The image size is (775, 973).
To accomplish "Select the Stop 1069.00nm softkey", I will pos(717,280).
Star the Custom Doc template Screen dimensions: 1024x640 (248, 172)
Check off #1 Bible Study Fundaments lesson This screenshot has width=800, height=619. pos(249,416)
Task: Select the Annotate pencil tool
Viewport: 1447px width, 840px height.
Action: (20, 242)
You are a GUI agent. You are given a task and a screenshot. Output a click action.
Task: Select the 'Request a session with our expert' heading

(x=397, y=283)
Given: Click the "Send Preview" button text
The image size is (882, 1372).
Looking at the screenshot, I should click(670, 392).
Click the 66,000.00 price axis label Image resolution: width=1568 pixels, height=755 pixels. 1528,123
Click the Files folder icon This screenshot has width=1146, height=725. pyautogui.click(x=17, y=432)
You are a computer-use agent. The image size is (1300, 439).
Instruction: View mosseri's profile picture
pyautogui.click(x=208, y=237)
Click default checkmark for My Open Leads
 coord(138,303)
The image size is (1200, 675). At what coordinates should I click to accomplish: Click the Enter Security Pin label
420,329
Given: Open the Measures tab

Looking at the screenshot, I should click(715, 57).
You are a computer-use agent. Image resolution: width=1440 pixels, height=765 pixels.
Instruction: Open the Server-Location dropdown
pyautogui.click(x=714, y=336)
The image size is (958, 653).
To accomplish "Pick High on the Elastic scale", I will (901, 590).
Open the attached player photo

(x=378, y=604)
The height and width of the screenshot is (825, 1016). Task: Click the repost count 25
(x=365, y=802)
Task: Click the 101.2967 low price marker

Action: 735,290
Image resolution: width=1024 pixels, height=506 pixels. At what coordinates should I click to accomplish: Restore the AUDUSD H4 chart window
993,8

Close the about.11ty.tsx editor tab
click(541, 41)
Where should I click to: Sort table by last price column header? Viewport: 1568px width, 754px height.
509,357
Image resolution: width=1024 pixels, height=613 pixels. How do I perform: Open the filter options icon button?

#####

ABOUT THIS EXERCISE
In the records above, find the line containing "Close the about.11ty.tsx editor tab"; please retype it and every line after it through the last line, exactly and with nothing else.

OUTPUT OF THE EXERCISE
Close the about.11ty.tsx editor tab
click(541, 41)
Where should I click to: Sort table by last price column header? Viewport: 1568px width, 754px height.
509,357
Image resolution: width=1024 pixels, height=613 pixels. How do I perform: Open the filter options icon button?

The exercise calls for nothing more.